## [Aufgaben]
[A] Schreibe aus dem Text über Schweizer News bei Google und Facebook den Abschnitt wortgetreu nieder, der mit den Worten „Verschwinden Schweizer News“ beginnt und mit „Vormachtstellung zu durchbrechen.“ endet.
[B] Schreibe den Text über Schweizer News bei Google und Facebook nach seinem letzten Satz weiter.

## [Ausgangstext]

Verschwinden Schweizer News bald von Google, Facebook und Co.?

31. August 2023

«Googeln» ist schon lange zum Synonym für die Suche im Internet geworden. Nicht umsonst ist das Wort vom Duden als Verb aufgenommen worden. Wer im Internet etwas finden will, nutzt in der Regel den Branchen-Primus. Auch wenn Microsoft mit Bing erhebliche Anstrengungen unternimmt und Junge für ihre Suche vermehrt TikTok nutzen: Keiner der Alternativen ist es bisher gelungen, Googles Vormachtstellung zu durchbrechen.

Das weckt Begehrlichkeiten. Seit einigen Jahren versuchen Medienhäuser rund um den Globus davon zu profitieren. Doppelt zu profitieren, muss man präziserweise sagen. Denn schon heute gehören sie zu den grössten Nutzniessern von Google, Facebook und Co. Diese Tech-Plattformen sorgen dafür, dass Medieninhalte gefunden und angeklickt werden. Wer von uns hat noch nie einen Link zu einem Artikel angeklickt, der bei einer Google-Suche erschienen ist? Wer von uns hat noch nie einen Artikel angeklickt, der einem auf Facebook oder Twitter empfohlen wurde? Eben.

Natürlich wissen das auch die Medienhäuser. Sie sehen in ihren Statistiken, woher ihre Besucherinnen und Besucher kommen. Jedes Medienportal, das etwas auf sich hält, optimiert seine Internetseite deshalb so, dass seine Newsbeiträge auf Google ideal und möglichst weit oben angezeigt werden. Es optimiert seine Newsbeiträge so, dass Bild und Text von Facebook und X (ehemals Twitter) ideal dargestellt werden. Und es verbreitet seine Inhalte zusätzlich selber über die sozialen Medien. Das ist völlig nachvollziehbar, denn das generiert Reichweite und Klicks – heute eine der wichtigsten Währungen im Medienbusiness. Denn Klicks sind bares Geld.

## [Gesammelte Dateneinträge]
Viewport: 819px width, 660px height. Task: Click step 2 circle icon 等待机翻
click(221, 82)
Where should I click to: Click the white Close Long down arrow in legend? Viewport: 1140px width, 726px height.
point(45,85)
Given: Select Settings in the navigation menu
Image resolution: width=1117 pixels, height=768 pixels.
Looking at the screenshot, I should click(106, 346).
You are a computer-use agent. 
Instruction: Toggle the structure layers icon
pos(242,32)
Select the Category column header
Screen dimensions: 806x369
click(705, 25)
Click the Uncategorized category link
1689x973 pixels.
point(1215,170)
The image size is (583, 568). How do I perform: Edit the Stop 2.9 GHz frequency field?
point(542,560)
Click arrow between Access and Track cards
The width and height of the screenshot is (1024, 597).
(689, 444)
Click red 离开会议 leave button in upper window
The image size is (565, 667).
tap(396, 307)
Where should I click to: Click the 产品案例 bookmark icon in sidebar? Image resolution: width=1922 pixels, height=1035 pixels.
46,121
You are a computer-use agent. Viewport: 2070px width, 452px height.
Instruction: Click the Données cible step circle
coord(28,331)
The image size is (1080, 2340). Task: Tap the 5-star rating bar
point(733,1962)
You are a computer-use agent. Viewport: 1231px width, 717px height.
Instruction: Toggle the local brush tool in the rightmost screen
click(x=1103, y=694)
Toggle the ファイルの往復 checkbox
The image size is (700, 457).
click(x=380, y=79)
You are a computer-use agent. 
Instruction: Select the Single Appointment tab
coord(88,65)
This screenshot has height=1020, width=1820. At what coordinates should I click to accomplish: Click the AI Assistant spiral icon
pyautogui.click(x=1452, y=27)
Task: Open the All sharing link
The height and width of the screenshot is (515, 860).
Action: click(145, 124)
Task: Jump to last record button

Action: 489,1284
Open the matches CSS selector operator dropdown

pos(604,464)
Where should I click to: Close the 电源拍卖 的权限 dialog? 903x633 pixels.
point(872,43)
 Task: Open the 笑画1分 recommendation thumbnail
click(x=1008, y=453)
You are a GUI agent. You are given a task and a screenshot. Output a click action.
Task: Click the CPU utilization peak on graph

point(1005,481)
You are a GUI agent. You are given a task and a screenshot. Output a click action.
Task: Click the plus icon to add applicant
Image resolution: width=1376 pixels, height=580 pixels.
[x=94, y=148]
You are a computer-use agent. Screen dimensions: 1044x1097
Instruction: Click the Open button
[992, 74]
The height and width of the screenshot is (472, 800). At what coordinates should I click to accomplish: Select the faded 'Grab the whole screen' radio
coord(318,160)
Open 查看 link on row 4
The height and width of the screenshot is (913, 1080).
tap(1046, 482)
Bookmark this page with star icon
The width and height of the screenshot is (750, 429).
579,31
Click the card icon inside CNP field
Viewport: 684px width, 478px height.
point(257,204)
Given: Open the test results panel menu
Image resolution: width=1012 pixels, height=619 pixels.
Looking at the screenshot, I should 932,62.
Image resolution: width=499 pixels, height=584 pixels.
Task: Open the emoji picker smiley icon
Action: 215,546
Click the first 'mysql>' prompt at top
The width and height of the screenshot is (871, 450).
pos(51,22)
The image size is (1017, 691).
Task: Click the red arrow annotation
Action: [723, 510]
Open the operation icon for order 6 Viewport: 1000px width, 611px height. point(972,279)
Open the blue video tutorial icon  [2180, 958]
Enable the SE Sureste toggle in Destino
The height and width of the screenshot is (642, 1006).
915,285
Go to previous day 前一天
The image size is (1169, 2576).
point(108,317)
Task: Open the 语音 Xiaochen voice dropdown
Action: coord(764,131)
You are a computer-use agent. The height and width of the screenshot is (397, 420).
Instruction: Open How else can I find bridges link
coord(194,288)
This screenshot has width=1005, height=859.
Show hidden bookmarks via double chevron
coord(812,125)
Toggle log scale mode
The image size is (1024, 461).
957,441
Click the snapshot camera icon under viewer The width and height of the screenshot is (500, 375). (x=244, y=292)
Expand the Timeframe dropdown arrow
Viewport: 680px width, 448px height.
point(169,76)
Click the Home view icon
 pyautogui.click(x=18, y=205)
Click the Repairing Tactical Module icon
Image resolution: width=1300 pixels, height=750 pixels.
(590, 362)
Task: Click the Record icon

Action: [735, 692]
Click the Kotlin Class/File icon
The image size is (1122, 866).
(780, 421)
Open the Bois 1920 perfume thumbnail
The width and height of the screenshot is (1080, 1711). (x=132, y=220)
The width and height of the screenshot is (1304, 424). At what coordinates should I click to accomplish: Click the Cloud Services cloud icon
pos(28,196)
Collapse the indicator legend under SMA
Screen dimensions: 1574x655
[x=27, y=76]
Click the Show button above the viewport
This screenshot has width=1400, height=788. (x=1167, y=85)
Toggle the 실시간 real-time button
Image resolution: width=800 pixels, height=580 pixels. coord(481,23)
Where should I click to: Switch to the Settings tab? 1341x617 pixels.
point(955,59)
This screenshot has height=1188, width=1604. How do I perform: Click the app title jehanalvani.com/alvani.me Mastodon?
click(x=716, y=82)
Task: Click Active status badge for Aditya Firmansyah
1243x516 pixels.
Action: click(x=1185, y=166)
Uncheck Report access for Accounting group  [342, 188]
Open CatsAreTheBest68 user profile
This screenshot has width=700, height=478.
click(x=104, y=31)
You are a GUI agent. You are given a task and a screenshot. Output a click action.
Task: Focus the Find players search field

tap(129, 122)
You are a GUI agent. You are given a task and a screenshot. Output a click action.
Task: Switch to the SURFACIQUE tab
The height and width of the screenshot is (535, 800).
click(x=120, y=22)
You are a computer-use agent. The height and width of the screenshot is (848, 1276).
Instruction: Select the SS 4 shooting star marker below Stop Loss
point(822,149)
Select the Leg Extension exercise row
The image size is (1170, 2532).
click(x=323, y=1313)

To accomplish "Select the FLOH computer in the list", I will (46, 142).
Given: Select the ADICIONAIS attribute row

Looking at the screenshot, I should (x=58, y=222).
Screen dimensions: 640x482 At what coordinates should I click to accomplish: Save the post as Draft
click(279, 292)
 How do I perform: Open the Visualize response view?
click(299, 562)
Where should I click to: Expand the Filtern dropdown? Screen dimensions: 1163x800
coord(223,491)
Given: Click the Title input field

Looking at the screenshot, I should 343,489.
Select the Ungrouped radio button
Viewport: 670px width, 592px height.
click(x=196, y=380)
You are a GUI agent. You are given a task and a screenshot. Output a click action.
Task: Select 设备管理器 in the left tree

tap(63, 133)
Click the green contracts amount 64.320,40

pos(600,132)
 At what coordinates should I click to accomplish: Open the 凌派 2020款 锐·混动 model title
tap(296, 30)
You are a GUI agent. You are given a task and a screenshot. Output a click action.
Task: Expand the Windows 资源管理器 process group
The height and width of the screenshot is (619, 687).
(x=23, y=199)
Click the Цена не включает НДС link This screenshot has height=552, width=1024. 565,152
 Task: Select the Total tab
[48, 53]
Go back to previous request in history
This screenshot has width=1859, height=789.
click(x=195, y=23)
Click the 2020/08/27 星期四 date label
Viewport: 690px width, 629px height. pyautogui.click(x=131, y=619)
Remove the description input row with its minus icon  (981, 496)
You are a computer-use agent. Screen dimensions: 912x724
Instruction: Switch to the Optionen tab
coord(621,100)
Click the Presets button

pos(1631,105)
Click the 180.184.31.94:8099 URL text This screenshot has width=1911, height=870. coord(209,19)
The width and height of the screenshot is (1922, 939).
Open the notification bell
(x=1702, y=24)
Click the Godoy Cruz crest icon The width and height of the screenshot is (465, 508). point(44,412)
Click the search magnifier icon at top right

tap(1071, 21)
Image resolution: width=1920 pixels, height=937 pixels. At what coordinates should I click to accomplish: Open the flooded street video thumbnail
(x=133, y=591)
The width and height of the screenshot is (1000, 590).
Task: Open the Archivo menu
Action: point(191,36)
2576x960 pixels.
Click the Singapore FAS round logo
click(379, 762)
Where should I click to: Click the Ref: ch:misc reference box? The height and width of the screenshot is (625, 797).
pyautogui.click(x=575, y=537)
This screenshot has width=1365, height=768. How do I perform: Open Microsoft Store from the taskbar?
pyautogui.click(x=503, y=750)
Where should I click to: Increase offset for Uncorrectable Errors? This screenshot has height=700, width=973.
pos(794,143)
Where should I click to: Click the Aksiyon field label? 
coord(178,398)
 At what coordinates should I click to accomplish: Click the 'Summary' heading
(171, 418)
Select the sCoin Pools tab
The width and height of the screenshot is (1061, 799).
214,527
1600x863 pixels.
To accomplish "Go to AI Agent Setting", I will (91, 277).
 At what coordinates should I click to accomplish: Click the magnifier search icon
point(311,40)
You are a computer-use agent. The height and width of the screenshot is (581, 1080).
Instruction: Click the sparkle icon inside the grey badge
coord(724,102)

## [Lösungen der Aufgaben]
[A]
Verschwinden Schweizer News bald von Google, Facebook und Co.?

31. August 2023

«Googeln» ist schon lange zum Synonym für die Suche im Internet geworden. Nicht umsonst ist das Wort vom Duden als Verb aufgenommen worden. Wer im Internet etwas finden will, nutzt in der Regel den Branchen-Primus. Auch wenn Microsoft mit Bing erhebliche Anstrengungen unternimmt und Junge für ihre Suche vermehrt TikTok nutzen: Keiner der Alternativen ist es bisher gelungen, Googles Vormachtstellung zu durchbrechen.

[B]
Und was hat das nun mit Politik zu tun? Mitte September endet das Vernehmlassungsverfahren zur Revision des Urheberrechtsgesetzes. Der Bundesrat will ein sogenanntes Leistungsschutzrecht einführen. Das bedeutet konkret, dass Online-Dienste, die von mindestens 10 Prozent der Schweizer Bevölkerung genutzt werden, künftig jedes Mal eine Vergütung an ein Medienhaus zahlen sollen, wenn ein Newsbeitrag in den Suchergebnissen angezeigt wird. Eine Variante sieht gar vor, dass jedes Mal eine Vergütung bezahlt werden muss, wenn in den sozialen Medien ein Link zu einem Newsbeitrag gepostet wird.

Der Vorschlag ist aus mindestens drei Gründen äusserst fragwürdig:

Erstens hat jede Internetseite heute schon die Möglichkeit zu steuern, ob ihre Beiträge von einer Suchmaschine angezeigt werden. Jedes Newsportal könnte mit einem kleinen technischen Kniff dafür sorgen, dass es von Google nicht mehr angezeigt wird. Das will aber logischerweise kein Newsportal, man will ja schliesslich gefunden werden. Was zeigt, dass die Dienstleistung der Tech-Unternehmen für die Newsportale schon heute einen grossen Nutzen generiert.

Zweitens würden die Newsportale damit doppelt kassieren. Einerseits über diese neue Vergütung. Andererseits aber auch, indem sie Geld verlangen, damit man einen Artikel lesen kann. Dies ist heute bei vielen Portalen der Fall. Und dann gibt es noch die Werbeanzeigen, die sie auf ihren Internetseiten haben und für die werbende Unternehmen je mehr bezahlen, desto mehr Besuchende ein Newsportal hat. Warum sollte umgekehrt Google von einem Medienportal nicht einen Anteil der durch einen Klick bei Google generierten Einnahmen verlangen? Schliesslich ist der Klick nur deshalb entstanden, weil der Beitrag von Google angezeigt wurde. Wäre es nicht fair, für diese Dienstleistung zu bezahlen? So funktioniert Googles Geschäftsmodell nicht. Aber der Spiess liesse sich sehr schnell umkehren.

Drittens ist klar, dass Google und Co. keinerlei Interesse daran haben, solche Vergütungen zu bezahlen. Sie würden daher schlicht und einfach Schweizer Newsportale nicht mehr anzeigen. Sie halten das für eine leere Drohung? Dass Google und Facebook das ernst meinen, konnte man bereits beobachten. So hat Kanada erst dieses Jahr ein Gesetz eingeführt, das eine solche Vergütung vorsieht. Google und Facebook haben daraufhin entschieden, Inhalte von kanadischen Newsportalen nicht mehr anzuzeigen.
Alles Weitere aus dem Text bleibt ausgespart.